____ Supplied material
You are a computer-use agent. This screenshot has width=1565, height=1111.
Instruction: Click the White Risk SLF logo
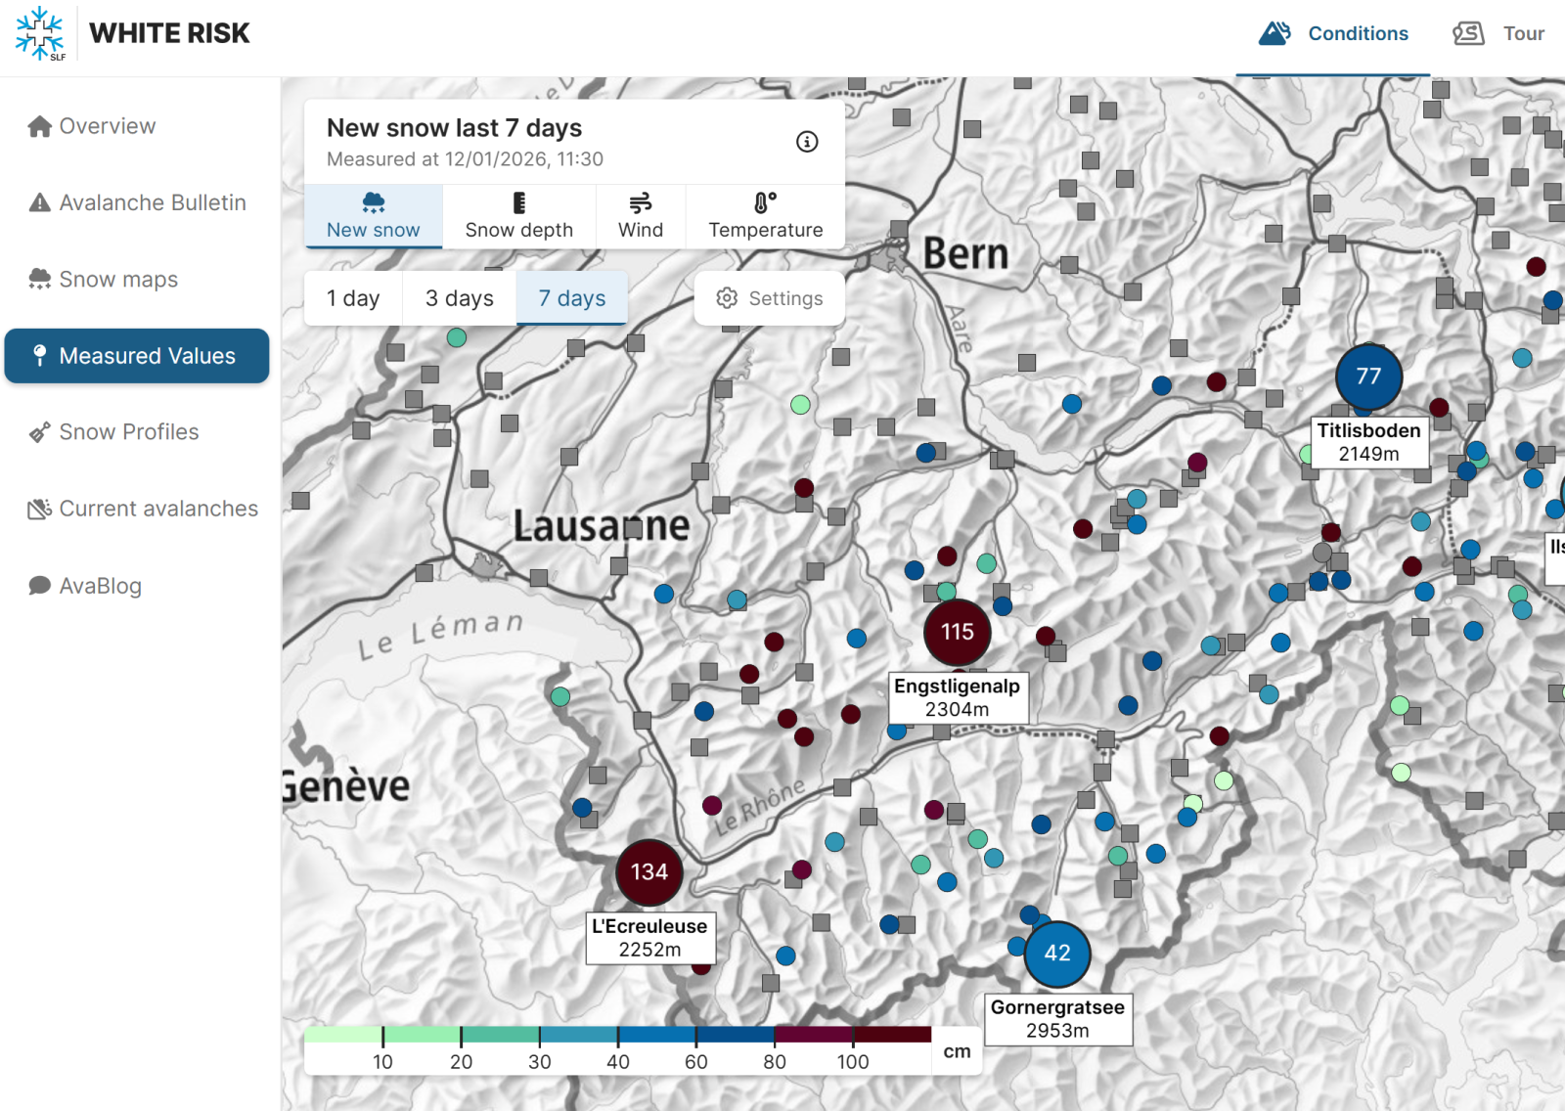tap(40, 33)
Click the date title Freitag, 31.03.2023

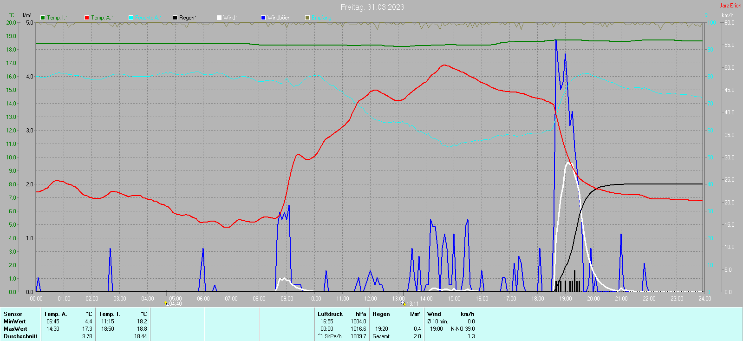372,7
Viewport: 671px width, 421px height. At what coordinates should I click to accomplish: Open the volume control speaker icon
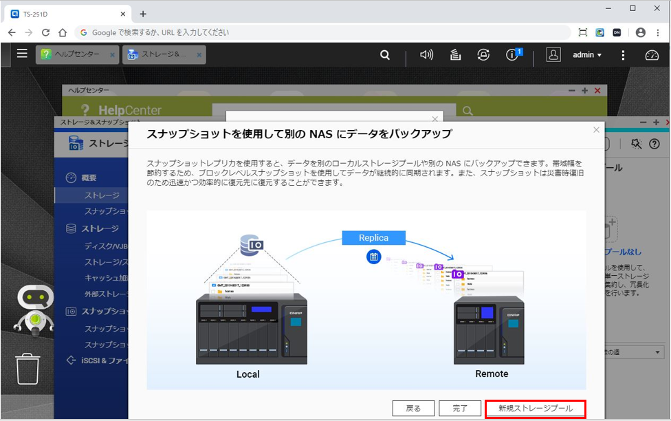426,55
________
● Directions
Without copying any picture, write out the entries exactly.

● Solution
You are a computer-use agent. This screenshot has width=1565, height=1111.
Instruction: Click the White Risk SLF logo
tap(40, 33)
Click the date title Freitag, 31.03.2023

372,7
Viewport: 671px width, 421px height. At what coordinates should I click to accomplish: Open the volume control speaker icon
426,55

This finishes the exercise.